→ **Dataset excerpts**
§

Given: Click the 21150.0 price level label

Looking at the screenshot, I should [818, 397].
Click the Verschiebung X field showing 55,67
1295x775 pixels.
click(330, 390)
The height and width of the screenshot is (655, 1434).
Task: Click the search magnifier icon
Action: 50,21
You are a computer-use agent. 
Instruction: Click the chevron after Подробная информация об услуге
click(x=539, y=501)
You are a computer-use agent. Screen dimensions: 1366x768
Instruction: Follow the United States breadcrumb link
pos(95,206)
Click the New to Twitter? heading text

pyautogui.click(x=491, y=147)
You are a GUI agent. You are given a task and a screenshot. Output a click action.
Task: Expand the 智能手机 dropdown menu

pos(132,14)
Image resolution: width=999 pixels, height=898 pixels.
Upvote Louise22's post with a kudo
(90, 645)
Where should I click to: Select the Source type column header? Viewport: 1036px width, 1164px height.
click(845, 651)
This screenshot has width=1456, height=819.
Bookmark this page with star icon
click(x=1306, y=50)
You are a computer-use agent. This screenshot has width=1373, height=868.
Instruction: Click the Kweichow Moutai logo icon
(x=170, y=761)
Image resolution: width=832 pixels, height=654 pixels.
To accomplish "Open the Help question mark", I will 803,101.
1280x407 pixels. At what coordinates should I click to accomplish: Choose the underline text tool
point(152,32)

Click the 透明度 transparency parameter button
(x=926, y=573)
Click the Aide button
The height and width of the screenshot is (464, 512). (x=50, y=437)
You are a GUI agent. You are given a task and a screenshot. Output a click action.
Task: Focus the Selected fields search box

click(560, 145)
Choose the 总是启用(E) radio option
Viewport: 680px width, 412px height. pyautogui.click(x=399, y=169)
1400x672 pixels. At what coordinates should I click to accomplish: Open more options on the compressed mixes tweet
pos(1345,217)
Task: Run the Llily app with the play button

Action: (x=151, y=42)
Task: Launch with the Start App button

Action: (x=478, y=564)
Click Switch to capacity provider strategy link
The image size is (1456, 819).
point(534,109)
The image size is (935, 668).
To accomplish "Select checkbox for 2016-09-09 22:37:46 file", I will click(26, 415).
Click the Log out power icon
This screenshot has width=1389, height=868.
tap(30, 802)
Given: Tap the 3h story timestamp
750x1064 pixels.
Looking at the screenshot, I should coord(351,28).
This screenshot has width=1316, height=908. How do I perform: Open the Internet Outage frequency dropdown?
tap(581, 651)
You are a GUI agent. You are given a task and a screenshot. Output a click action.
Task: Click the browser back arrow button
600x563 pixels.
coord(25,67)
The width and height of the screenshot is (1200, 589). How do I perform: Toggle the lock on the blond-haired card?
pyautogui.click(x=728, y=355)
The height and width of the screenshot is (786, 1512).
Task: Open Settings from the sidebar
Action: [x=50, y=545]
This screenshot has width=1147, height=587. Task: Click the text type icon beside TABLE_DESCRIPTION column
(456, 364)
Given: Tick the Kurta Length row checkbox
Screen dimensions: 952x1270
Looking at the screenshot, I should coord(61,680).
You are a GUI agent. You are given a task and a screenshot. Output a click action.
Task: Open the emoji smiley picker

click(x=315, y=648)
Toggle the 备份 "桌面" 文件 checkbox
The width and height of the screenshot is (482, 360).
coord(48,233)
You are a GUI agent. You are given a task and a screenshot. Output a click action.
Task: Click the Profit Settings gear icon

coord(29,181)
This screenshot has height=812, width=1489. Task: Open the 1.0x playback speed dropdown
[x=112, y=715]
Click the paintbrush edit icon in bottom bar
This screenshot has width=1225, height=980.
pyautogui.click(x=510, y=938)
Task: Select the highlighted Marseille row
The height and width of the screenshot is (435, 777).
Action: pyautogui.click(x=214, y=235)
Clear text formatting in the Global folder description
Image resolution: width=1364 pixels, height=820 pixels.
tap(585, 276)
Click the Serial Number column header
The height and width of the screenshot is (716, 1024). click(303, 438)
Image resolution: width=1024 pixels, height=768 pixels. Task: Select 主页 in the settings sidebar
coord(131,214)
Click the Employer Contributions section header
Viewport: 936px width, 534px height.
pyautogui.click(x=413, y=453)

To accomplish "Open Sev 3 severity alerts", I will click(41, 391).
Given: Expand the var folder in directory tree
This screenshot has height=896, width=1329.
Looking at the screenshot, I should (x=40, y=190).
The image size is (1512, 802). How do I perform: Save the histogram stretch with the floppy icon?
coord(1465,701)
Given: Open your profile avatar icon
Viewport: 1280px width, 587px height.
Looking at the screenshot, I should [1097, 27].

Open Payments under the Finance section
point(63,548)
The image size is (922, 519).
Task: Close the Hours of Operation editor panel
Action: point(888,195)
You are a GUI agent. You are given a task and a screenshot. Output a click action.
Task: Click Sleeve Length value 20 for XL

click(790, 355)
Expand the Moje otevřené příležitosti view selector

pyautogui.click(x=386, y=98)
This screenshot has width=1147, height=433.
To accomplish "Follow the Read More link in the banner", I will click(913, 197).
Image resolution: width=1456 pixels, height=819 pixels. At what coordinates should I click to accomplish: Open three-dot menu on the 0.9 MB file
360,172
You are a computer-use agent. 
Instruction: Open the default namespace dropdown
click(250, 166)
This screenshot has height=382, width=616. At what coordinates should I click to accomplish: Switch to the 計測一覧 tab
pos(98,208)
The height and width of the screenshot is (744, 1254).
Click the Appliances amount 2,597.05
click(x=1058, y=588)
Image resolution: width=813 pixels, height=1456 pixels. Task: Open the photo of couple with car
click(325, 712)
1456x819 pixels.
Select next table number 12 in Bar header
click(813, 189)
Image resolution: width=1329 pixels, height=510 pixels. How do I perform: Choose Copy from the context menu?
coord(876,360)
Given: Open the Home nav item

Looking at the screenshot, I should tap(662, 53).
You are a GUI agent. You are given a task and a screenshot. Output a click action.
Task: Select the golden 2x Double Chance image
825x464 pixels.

§

Return every line of the listing above that contains the string "Choose".

→ **Full response**
1280x407 pixels. At what coordinates should I click to accomplish: Choose the underline text tool
Choose the 总是启用(E) radio option
Image resolution: width=1329 pixels, height=510 pixels. How do I perform: Choose Copy from the context menu?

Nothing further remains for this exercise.